▶ _EXCERPTED PASSAGE_
^^^^

On a sweaty July day at Cape Canaveral in Florida, Buzz Aldrin and Neil Armstrong were gearing up ready to board Apollo 11 atop the Saturn V rocket. These two men were about to become the first men on the moon, a feat that would determine America as the technological super power of the world. The launch pad was teeming with energy, nerves, and hope for the future – July 16th 1969 would be a historical day.
Before the countdown, the Southern Christian Leadership Conference lead four mules and a farm wagon to the edge of the launch pad. This Poor People’s March was lead by Ralph Abernathy, who marched carrying a sign that reads “$12 a day to feed an astronaut. We could feed a starving child for $8.” Abernathy’s position was simple: why did America focus over 25 billion dollars on the moon program, when that money could have been used to feed and cloth the 8 million Americans that lived in poverty? Abernathy wanted to lay bare the hypocrisy of a country that would rather prioritize the fantasy of its own power over the needs of its people, who were practically still pushing a wagon. At the march he famously said:
“We may go on from this day to Mars and to Jupiter and even to the heavens beyond, but as long as racism, poverty and hunger and war prevail on the Earth, we as a civilised nation have failed.” – Ralph Abernathy
While Abernathy and his supporters chanted and marched outside the gates, Thomas O Maine, the NASA Administrator at the time was organizing the launch. Aware of the situation outside of the gates, Maine invited Abernathy onto the launch site. The two shared a graceful exchange. Maine addressed Abernathy’s position by saying, “Poverty is such a great problem that it makes the Apollo program look like child’s play… If it were possible for us not to push that button and solve the problems you are talking about, we would not push that button.” In response Abernathy urged him to use NASA’s funding and technology to address poverty in America. Maine did not have a response, or a solution. Maine instead asked Reverend Abernathy to lead a prayer before the Astronauts lifted off. Teary eyed, Abernathy agreed.
The launch continued, and as the story goes Neil and Buzz became the first men to leave Earth and walk on the Moon. A few months later, Gil Scott Heron released a spoken word poem titled “Whitey On The Moon” just about summing up everyone’s real thoughts on the matter:
“Was all that money I made las’ year
(for Whitey on the moon?)

^^^^

▶ _DATA EXCERPT_
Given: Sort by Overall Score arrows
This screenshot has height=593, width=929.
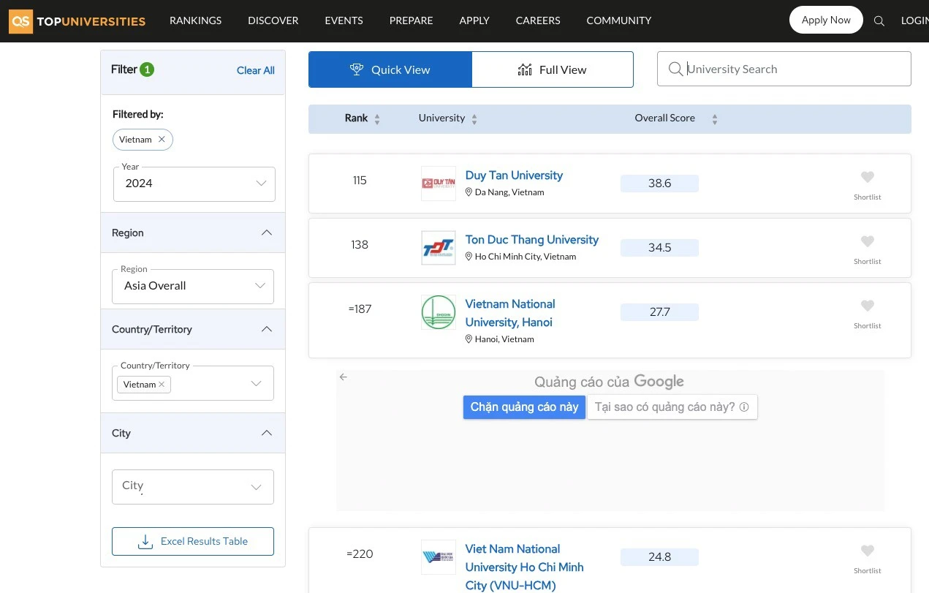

^^^^

▶ _ACTIONS TO TAKE_
**a.** Transcribe the part of the passage about the Apollo 11 launch that opens with the words containing "The launch continued, and" and closes with "on the moon?)".
**b.** List every person the passage about the Apollo 11 launch names.

▶ _ANSWERS TO THIS EXERCISE_
**a.**
The launch continued, and as the story goes Neil and Buzz became the first men to leave Earth and walk on the Moon. A few months later, Gil Scott Heron released a spoken word poem titled “Whitey On The Moon” just about summing up everyone’s real thoughts on the matter:
“Was all that money I made las’ year
(for Whitey on the moon?)

**b.**
Buzz Aldrin
Neil Armstrong
Ralph Abernathy
Thomas O Maine
Gil Scott Heron